Para peneliti melihat bagaimana pengenalan makanan padat dapat mempengaruhi tingkat obesitas pada anak usia prasekolah. Studi menunjukan bayi yang mendapatkan makanan padat sebelum usia empat bulan memiliki risiko enam kali lipat mengalami obesitas pada usia tiga tahun.

Sementara pada bayi yang disusui atau mendapatkan ASI eksklusif hingga usia 6 bulan tidak memiliki peningkatan risiko obesitas. Bayi yang tumbuh terlalu cepat (berat badan meningkat pesat karena makanan padat) akan mengalami kelebihan kalori.
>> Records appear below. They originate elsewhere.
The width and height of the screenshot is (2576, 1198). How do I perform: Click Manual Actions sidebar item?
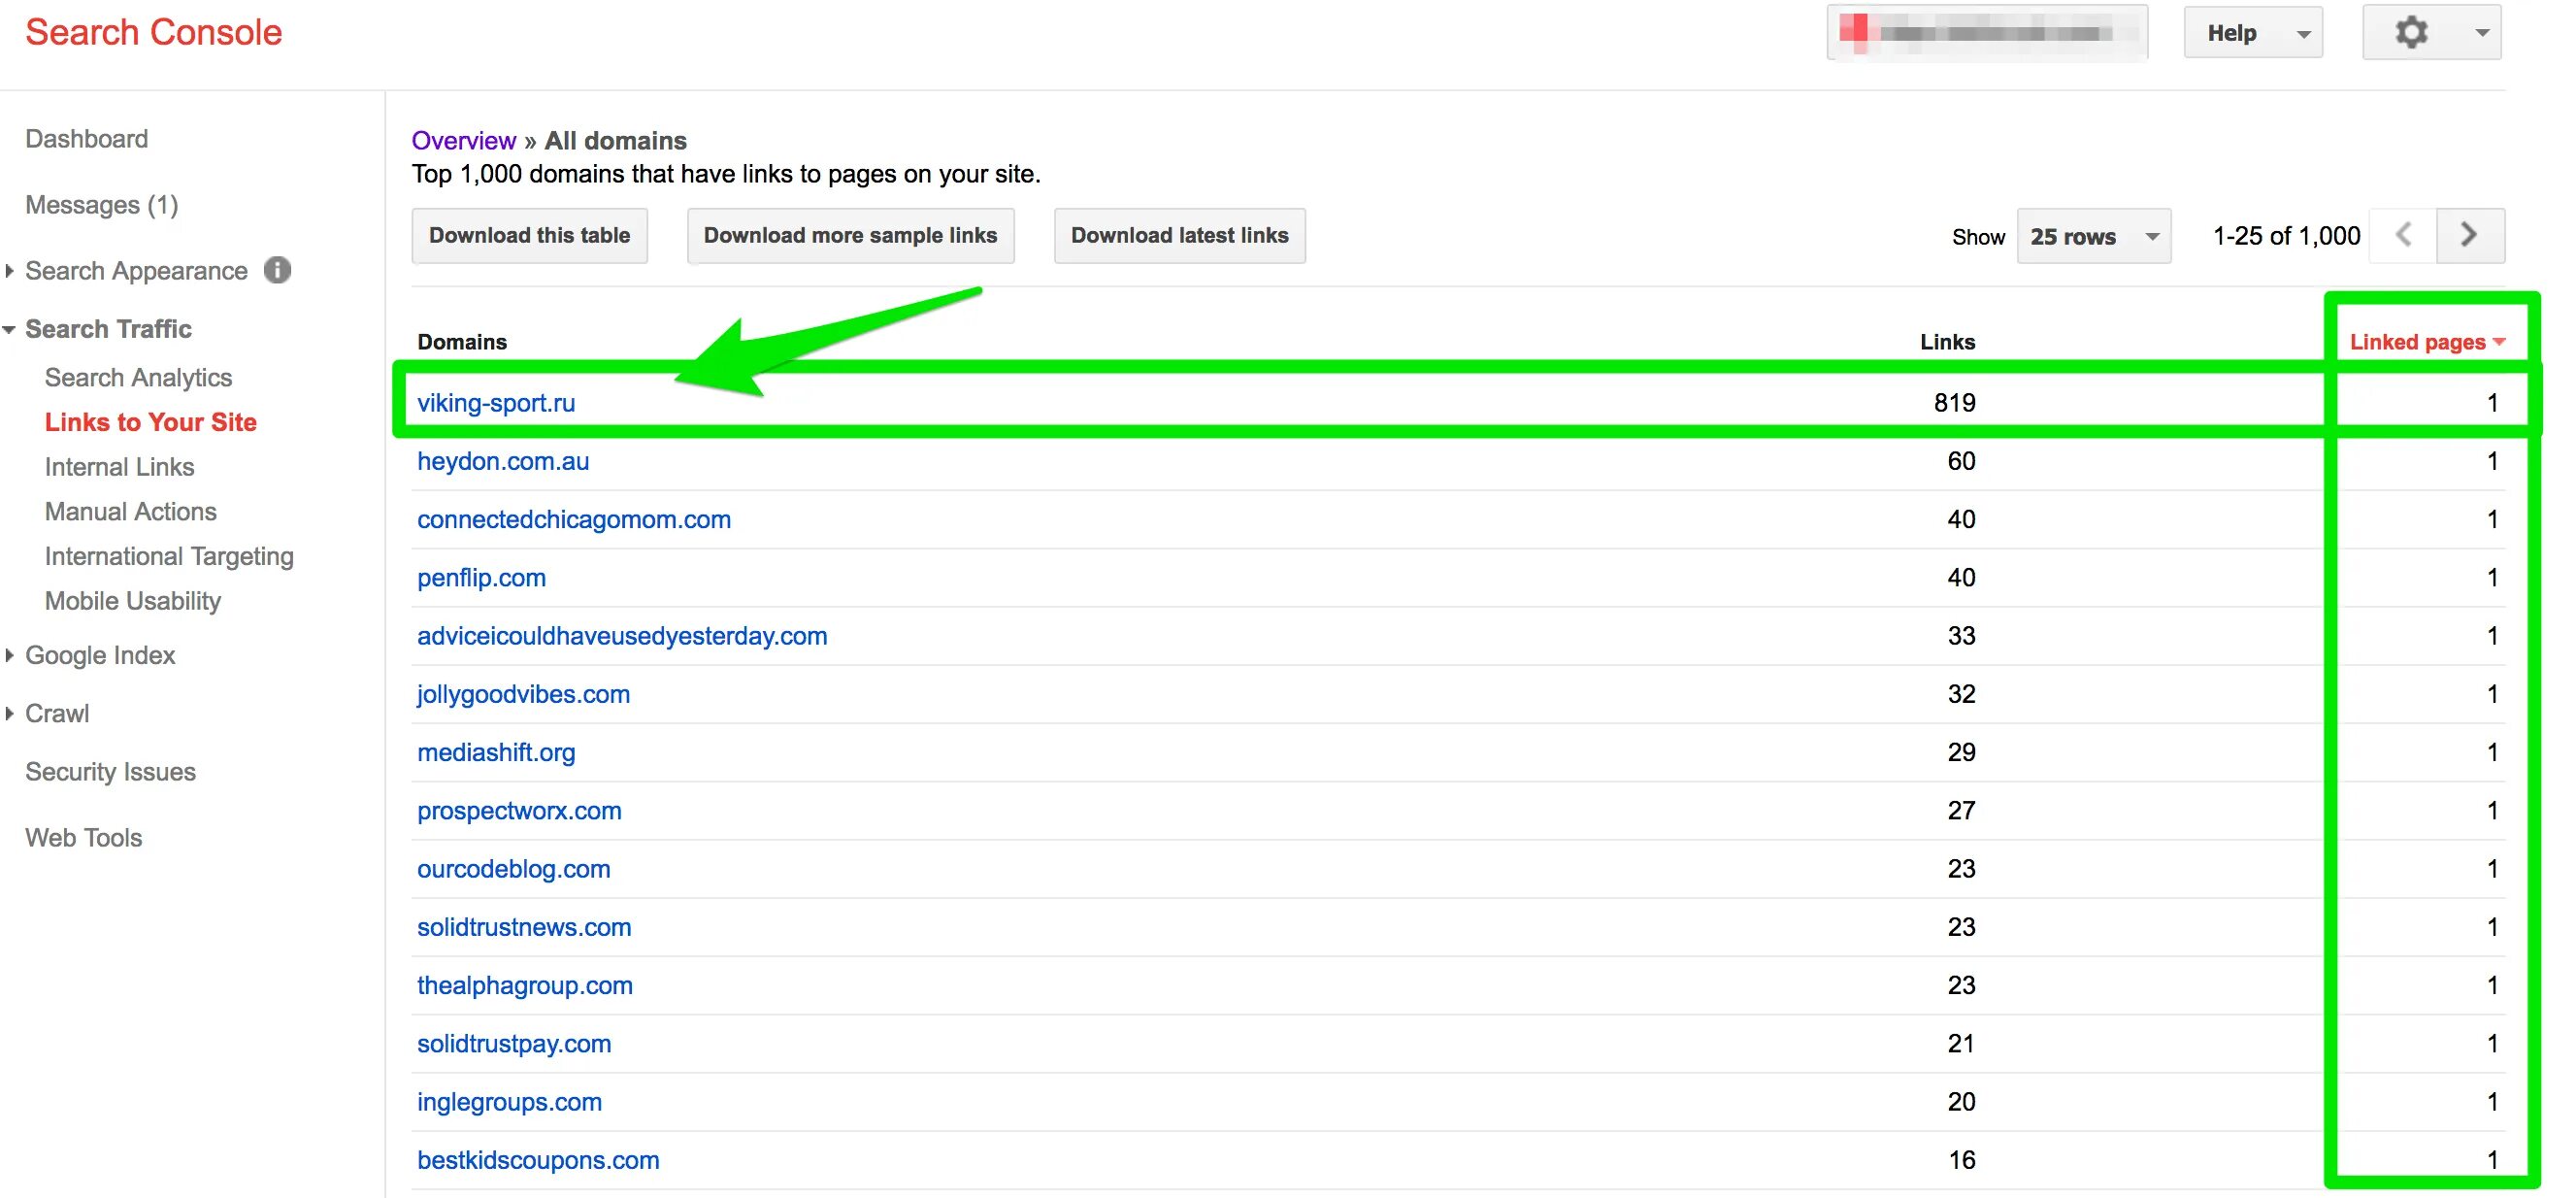pos(130,513)
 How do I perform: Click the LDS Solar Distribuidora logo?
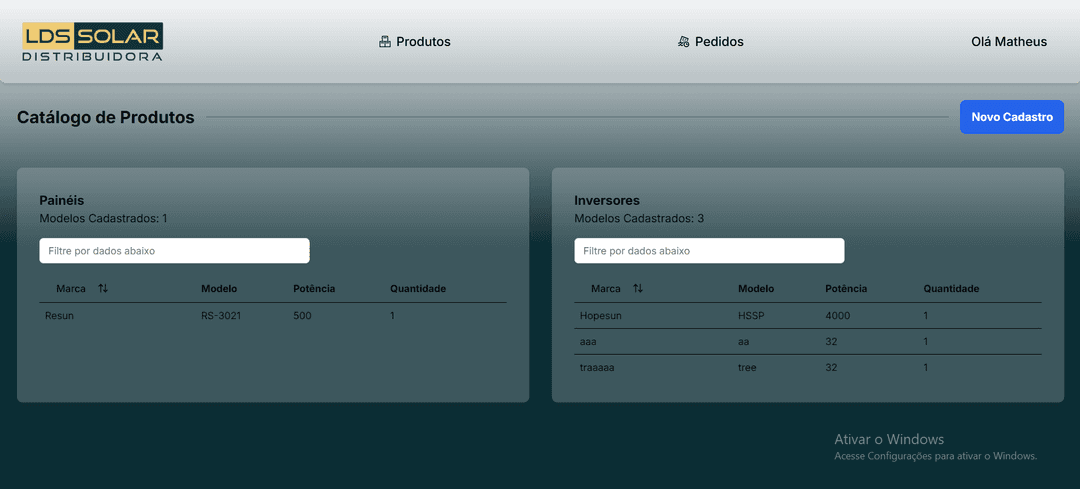(x=92, y=42)
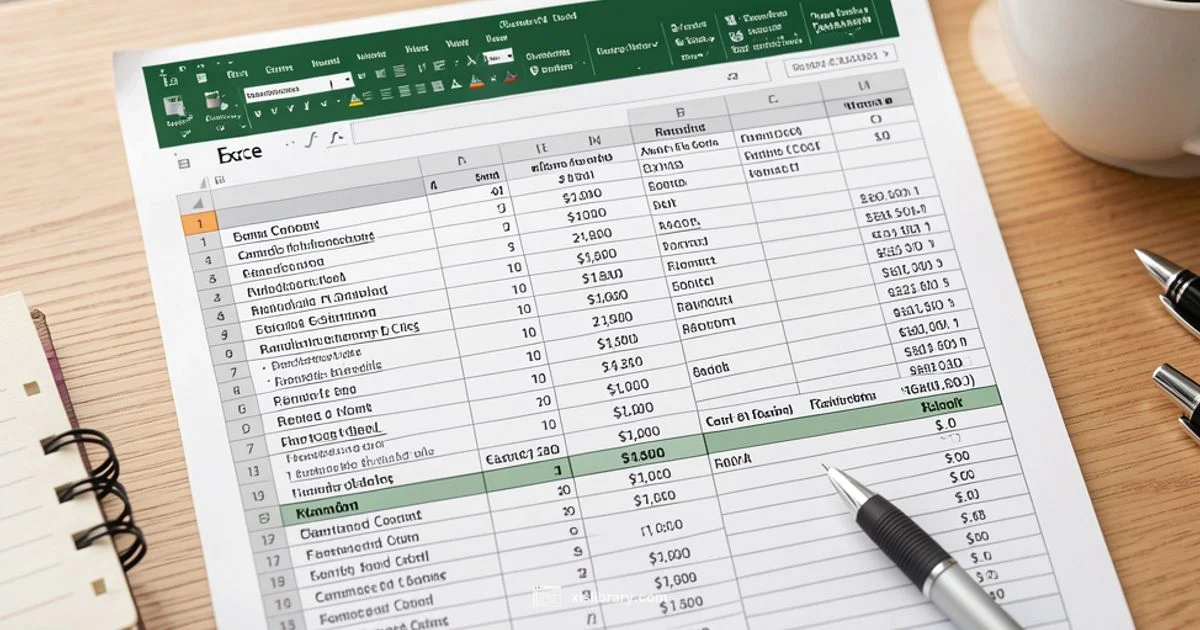This screenshot has height=630, width=1200.
Task: Pick the yellow highlight color swatch
Action: click(x=355, y=101)
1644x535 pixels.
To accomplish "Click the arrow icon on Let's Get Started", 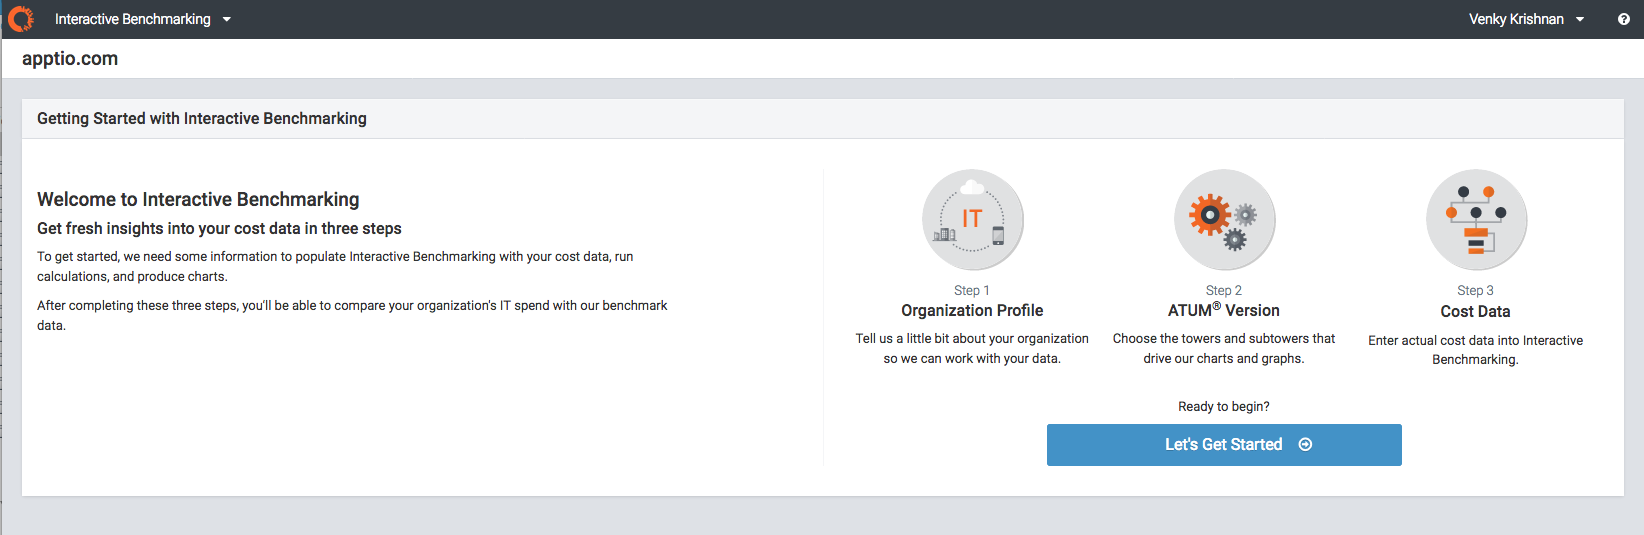I will pos(1305,445).
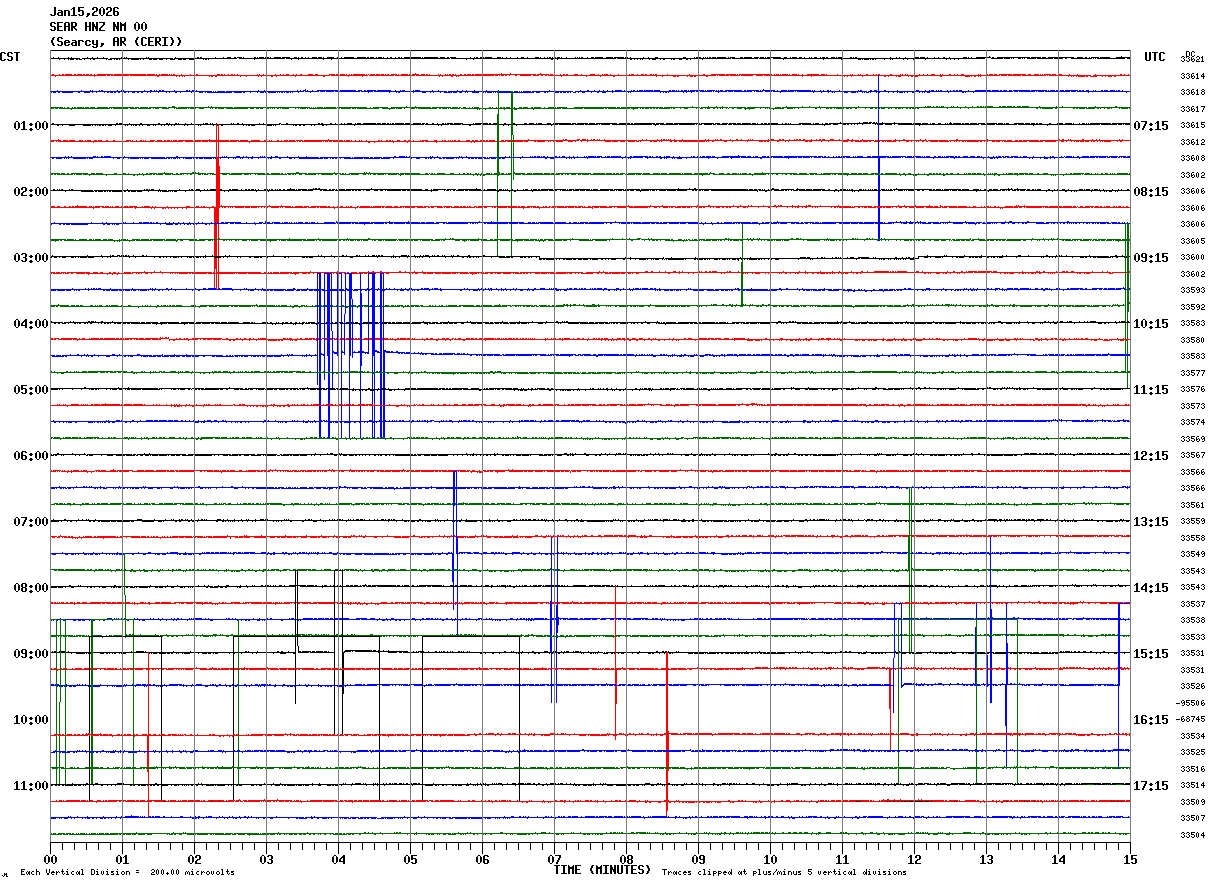
Task: Click the traces clipped footnote text
Action: coord(784,873)
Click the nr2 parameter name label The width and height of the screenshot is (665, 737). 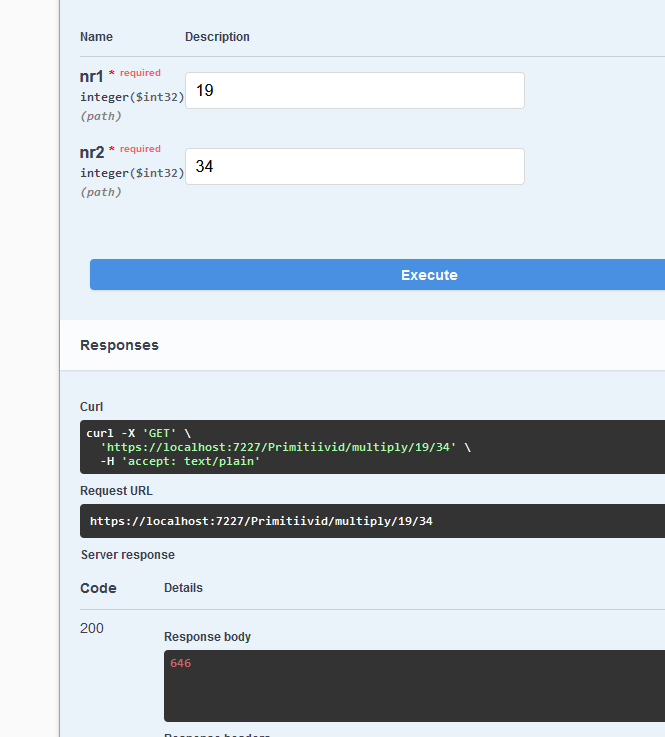click(92, 152)
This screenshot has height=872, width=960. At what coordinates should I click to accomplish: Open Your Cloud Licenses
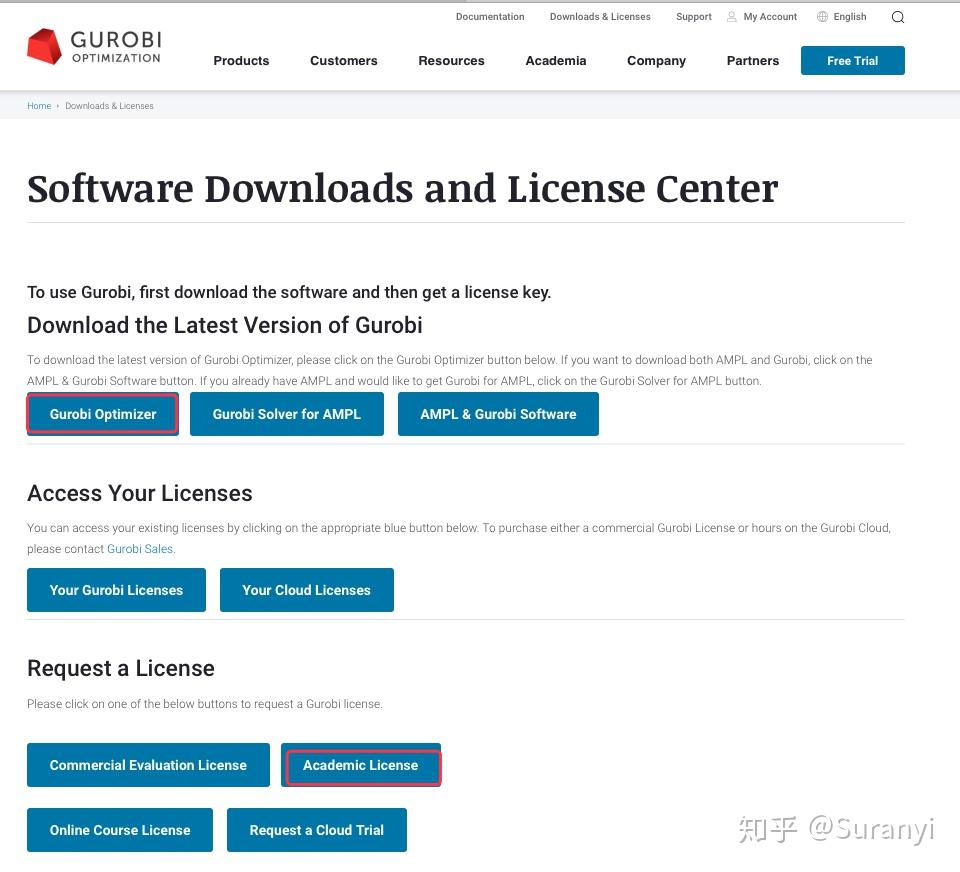307,590
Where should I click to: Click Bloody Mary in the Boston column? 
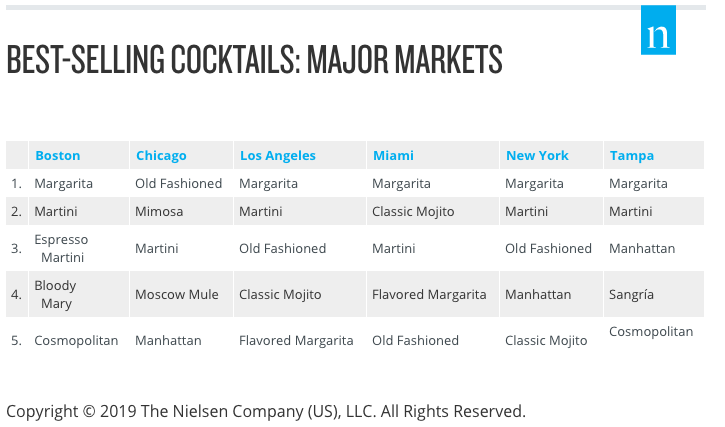pyautogui.click(x=55, y=294)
Meski tampak lucu dan menggemaskan kelebihan kalori hingga obesitas dapat mengganggu pertumbuhannya.

Bayi akan cenderung malas bergerak, sehingga oral dan motoriknya tidak cukup terstimulus dengan baik.

Sejatinya, bayi baru lahir hingga berusia 6 bulan cukup dengan pemberian ASI atau susu formula. Jika berat badan menunjukan kenaikan yang ideal atau 700-900 ons per bulan maka ASI terbilang cukup. 

Perlu diingat bahwa ketika bayi menangis dan terus ingin menyusu tidak melulu karena ASI ibu tidak cukup, namun bisa dikarenakan bayi sedang dalam masa percepatan pertumbuhan atau growth spurt.

Selain itu, tangis bayi tidak melulu menandakan bahwa ia lapar, menangis adalah satu-satunya cara bayi berkomunikasi. Kerewelan itu bisa saja karena ia ingin digendong, ingin bermain, merasa posisinya tidak nyaman, atau ada rasa sakit yang ia rasa.

Jika kerewelan bayi terus terjadi dan menolak untuk menyusu jangan ragu untuk berkonsultasi ke dokter anak untuk memastikan kondisi bayi.